Over the last 2 months, we have witnessed politicians protesting and people suffering from the hike in fuel prices. For the first time, prices of fuel in certain states crossed the century mark this year. On 25 February, 2021, Dr Shashi Tharoor and other politicians from his constituency hit the roads with a rickshaw as a symbol for protesting against the new price hike.
The Tamil movie actor Vijay cycled to the polling booth to cast his vote. It was speculated that he used it as a symbol of silent revolt against the price hike of diesel and petrol.
Prime Minister Narender Modi broke the government’s silence on this issue by delivering a statement saying, “If the previous government focused on reducing India’s import dependence, the middle class would not have been burdened,” at the inauguration of the oil and gas project in Tamil Nadu. This statement was not well received amongst the masses.
In February this year, the continued northward march of fuel prices sublimed the financial weight of the consumer’s pockets. Petrol and diesel rates continued to spike, with retail prices rising across the country. Oil companies raised the pump price of diesel by 35 paisa/l and petrol by 30 paisa/l in Delhi. Across the country, the price spike ranged from 26–32 paisa/l for petrol and 30–35 paisa/l for diesel.
Ever since India’s independence, the price of petrol never touched ₹100 in any state, until this year when it touched ₹100/l in three consecutive states, Mumbai, Rajasthan, and Madhya Pradesh. It was believed that fresh lockdowns might impact demand and push the prices down, but this was a domino. The fuel prices increased 20 times so far this year. The last time the oil price was inflated at this rate was in 2018, when crude prices shot up to $80 per barrel.
The Finance Ministry seems uncommitted to cut taxes and provide relief to consumers but has fusilladed explanations for the price hike. They spoke of bringing oil and gas under the GST as a remedy that would end the herculean impact of taxes and bring oil reform. But this remedy seems far from being implemented, even today.
According to a survey by LocalCircles, 51% of people are cutting on the expenses to manage their spending on fuel prices. Another 14% of people are close to exhausting their savings and 2% do not spend any money on fuel. The people want their respective state governments to lower the VAT or levy an absolute value of taxes. The situation is worsening, and a report indicated that people from Bihar, Araria and Kishanganj smuggled petrol and diesel from Nepal.

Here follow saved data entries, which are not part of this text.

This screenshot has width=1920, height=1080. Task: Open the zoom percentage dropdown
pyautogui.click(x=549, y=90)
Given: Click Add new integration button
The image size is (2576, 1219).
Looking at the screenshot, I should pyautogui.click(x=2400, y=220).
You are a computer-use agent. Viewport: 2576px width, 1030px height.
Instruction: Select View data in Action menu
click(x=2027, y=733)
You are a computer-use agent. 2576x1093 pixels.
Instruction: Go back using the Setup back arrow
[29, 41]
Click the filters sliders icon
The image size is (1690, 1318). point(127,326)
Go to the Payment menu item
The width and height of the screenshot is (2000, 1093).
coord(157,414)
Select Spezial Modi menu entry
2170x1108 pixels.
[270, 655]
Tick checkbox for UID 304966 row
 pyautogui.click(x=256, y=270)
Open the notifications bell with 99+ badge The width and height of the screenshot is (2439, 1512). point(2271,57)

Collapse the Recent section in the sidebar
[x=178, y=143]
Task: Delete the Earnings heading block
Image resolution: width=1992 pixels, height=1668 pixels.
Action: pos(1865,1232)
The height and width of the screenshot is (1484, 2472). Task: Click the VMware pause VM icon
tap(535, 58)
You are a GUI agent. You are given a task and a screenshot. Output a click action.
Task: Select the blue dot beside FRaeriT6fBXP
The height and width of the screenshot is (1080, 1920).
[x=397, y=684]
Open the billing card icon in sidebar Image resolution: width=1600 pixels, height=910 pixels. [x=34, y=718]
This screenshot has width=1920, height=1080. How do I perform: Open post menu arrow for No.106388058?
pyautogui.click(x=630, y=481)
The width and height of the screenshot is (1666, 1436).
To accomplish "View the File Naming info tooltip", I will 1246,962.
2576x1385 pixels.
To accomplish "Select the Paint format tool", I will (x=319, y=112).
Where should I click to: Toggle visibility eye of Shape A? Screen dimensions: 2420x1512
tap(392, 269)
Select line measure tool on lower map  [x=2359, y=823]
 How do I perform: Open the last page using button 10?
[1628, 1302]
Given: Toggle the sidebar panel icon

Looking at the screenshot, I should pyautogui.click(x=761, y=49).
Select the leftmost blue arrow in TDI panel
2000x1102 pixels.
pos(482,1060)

The effects of price hike in Fuel
With price growth, there is inflation, provided the other prices don’t drop heavily. If inflation is not compensated by nominal increases in income, people become poorer. Low, medium and high rates of price hikes attract the daily attention of households and decision-makers differently. The consequences of fuel hike and inflation are:
- Vehicle sales may record a sharp drop due to an increase in fuel prices. The dip in the sale of vehicles was already seen in January and it had an effect on MSMEs who were suppliers of goods to the automobile sector. This would also result in job losses and an increase in the unemployment rate.
- People without private vehicles would require to pay more for public transportation. The public transport sector has already seen a hike in operational costs over the past few months.
- The price surge would have an indirect effect on the daily routine of the consumers. For example, ordering fruits, vegetables, groceries, etc., would become costlier due to increased delivery charges. A spike in fuel price would ultimately lead to economic inflation.
The international crude prices plummeted in 2020 due to lower demand, but India still paid heavily due to the blanket of various tax layers. Indians pay the highest taxes on fuel in the world. The golden rise in fuel prices is a total financial disaster where the echelons have a zilch idea of imparting good governance in bad times.
Last year witnessed the country’s GDP go down by 24% for a quarter and the next quarter saw a purge of 7%. While this drastic negligence could not be brushed away by manipulating figures, this created a limbo.
India has a dynamic system to alter fuel rates: the oil companies are responsible for the recent hike and the government has no control. No form of inflation in the history of any country has ever reaped sweet fruits. We can reflect on the example of Zimbabwe and its hyper-inflationary economic spin.
It is believed that little inflation is necessary in order to avoid unemployment. But if the gulf between demand and supply deepens, it negates all possible positive evaluations, further removing the country and its people from the economic track leading to the financial crisis.
Prime Minister Modi prides on the government’s goal of Atmanirbhar Bharat and aims to reduce carbon sink while shifting to renewable sources of energy. He wishes to achieve the Paris agreement targets by 2030. In 2019 he also envisioned making India a $5 trillion economy and a global economic powerhouse by 2025, which today seems a chimeric target.
When India is facing a purge in the performance of its core sectors, a fiscal deficit, compounded with unemployment, economic slowdown, and stagflation, the rise in fuel prices surely seems to be a step towards governmental failure and not any necessity in this required turmoil.